Message-ID: <1477056841.4606.36.camel@redhat.com>
Subject: Re: [PATCH net-next v6 2/3] udp: implement memory accounting helpers
From: Paolo Abeni <pabeni@redhat.com>
To: Eric Dumazet <eric.dumazet@gmail.com>
Cc: netdev@vger.kernel.org, "David S. Miller" <davem@davemloft.net>,
        James Morris <jmorris@namei.org>,
        Trond Myklebust <trond.myklebust@primarydata.com>,
        Alexander Duyck <aduyck@mirantis.com>,
        Daniel Borkmann <daniel@iogearbox.net>,
        Eric Dumazet <edumazet@google.com>, Tom Herbert <tom@herbertland.com>,
        Hannes Frederic Sowa <hannes@stressinduktion.org>,
        Edward Cree <ecree@solarflare.com>, linux-nfs@vger.kernel.org
Date: Fri, 21 Oct 2016 15:34:01 +0200
In-Reply-To: <1477052642.7065.63.camel@edumazet-glaptop3.roam.corp.google.com>
References: <cover.1477043395.git.pabeni@redhat.com>
         <4d2e0fc8f5c3d1309b0fb71bc65a2719a8e82825.1477043395.git.pabeni@redhat.com>
         <1477052642.7065.63.camel@edumazet-glaptop3.roam.corp.google.com>
Content-Type: text/plain; charset="UTF-8"
Mime-Version: 1.0
Sender: linux-nfs-owner@vger.kernel.org

On Fri, 2016-10-21 at 05:24 -0700, Eric Dumazet wrote:
> On Fri, 2016-10-21 at 13:55 +0200, Paolo Abeni wrote:
> > Avoid using the generic helpers.
> > Use the receive queue spin lock to protect the memory
> > accounting operation, both on enqueue and on dequeue.
> > 
> > On dequeue perform partial memory reclaiming, trying to
> > leave a quantum of forward allocated memory.
> > 
> > On enqueue use a custom helper, to allow some optimizations:
> > - use a plain spin_lock() variant instead of the slightly
> >   costly spin_lock_irqsave(),
> > - avoid dst_force check, since the calling code has already
> >   dropped the skb dst
> > - avoid orphaning the skb, since skb_steal_sock() already did
> >   the work for us
> 
> >  
> > +static void udp_rmem_release(struct sock *sk, int size, int partial)
> > +{
> > +	int amt;
> > +
> > +	atomic_sub(size, &sk->sk_rmem_alloc);
> > +
> > +	spin_lock_bh(&sk->sk_receive_queue.lock);
> > +	sk->sk_forward_alloc += size;
> > +	amt = (sk->sk_forward_alloc - partial) & ~(SK_MEM_QUANTUM - 1);
> > +	sk->sk_forward_alloc -= amt;
> > +	spin_unlock_bh(&sk->sk_receive_queue.lock);
> > +
> > +	if (amt)
> > +		__sk_mem_reduce_allocated(sk, amt >> SK_MEM_QUANTUM_SHIFT);
> > +}
> > +
> > +static void udp_rmem_free(struct sk_buff *skb)
> > +{
> > +	udp_rmem_release(skb->sk, skb->truesize, 1);
> > +}
> > +
> 
> 
> It looks like you are acquiring/releasing sk_receive_queue.lock twice
> per packet in recvmsg() (the second time in the destructor above)
> 
> We could do slightly better if :
> 
> We do not set skb->destructor at all, and manage
> sk_rmem_alloc/sk_forward_alloc changes at the time we dequeue skb
>  (if !MSG_PEEK), before copy to user space.
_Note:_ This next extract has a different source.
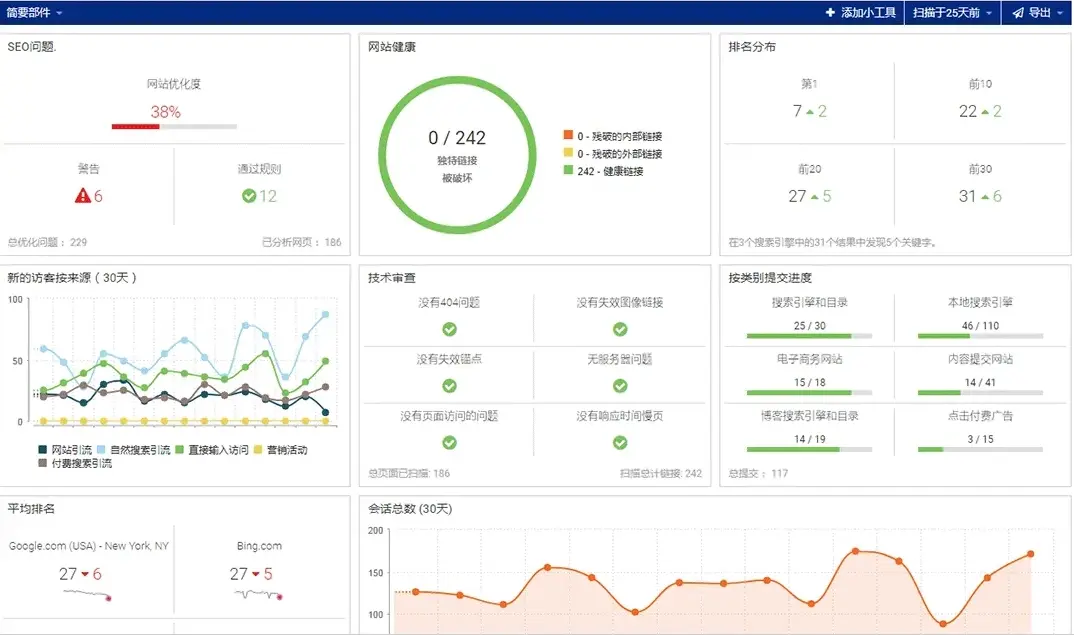Click the Bing.com average ranking label

(x=259, y=546)
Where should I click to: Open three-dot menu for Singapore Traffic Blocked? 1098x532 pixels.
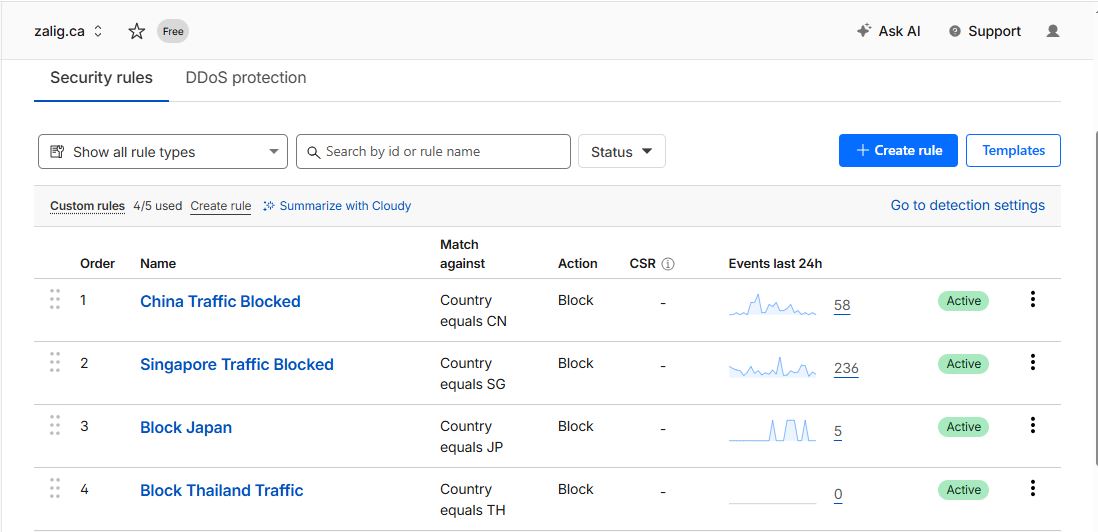(1032, 363)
Thank you again for reviewing this!

Updating sk_rmem_alloc would still need an atomic operation,
because it is touched also by the error queue path: we will end up
adding an atomic operation (or two, when reclaiming the fwd allocated
memory) inside the critical section. The contention will likely
increase.

The above is going to be quite intrusive: we need to pass an
additional argument all the way up to __skb_try_recv_datagram() and
change the function behavior according to its value.

If you are otherwise satisfied with the series in the current shape,
can't we instead build incrementally on top of it ? it will simplify
both reviews and re-factor tasks.

Thank you,

Paolo